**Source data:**

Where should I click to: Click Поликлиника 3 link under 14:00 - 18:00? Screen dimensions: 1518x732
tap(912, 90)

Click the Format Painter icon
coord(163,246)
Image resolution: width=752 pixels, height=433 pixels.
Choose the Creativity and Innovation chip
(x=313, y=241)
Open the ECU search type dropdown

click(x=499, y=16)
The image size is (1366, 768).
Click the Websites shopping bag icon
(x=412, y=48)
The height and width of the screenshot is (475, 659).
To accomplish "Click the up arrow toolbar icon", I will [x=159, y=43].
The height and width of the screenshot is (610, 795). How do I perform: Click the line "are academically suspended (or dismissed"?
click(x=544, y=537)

**EXERCISE OBJECTIVE:**
Your task is to reproduce all of the records exactly.

**RESPONSE TO THIS TASK:**
Where should I click to: Click Поликлиника 3 link under 14:00 - 18:00? Screen dimensions: 1518x732
tap(912, 90)

Click the Format Painter icon
coord(163,246)
Image resolution: width=752 pixels, height=433 pixels.
Choose the Creativity and Innovation chip
(x=313, y=241)
Open the ECU search type dropdown

click(x=499, y=16)
The image size is (1366, 768).
Click the Websites shopping bag icon
(x=412, y=48)
The height and width of the screenshot is (475, 659).
To accomplish "Click the up arrow toolbar icon", I will [x=159, y=43].
The height and width of the screenshot is (610, 795). How do I perform: Click the line "are academically suspended (or dismissed"?
click(x=544, y=537)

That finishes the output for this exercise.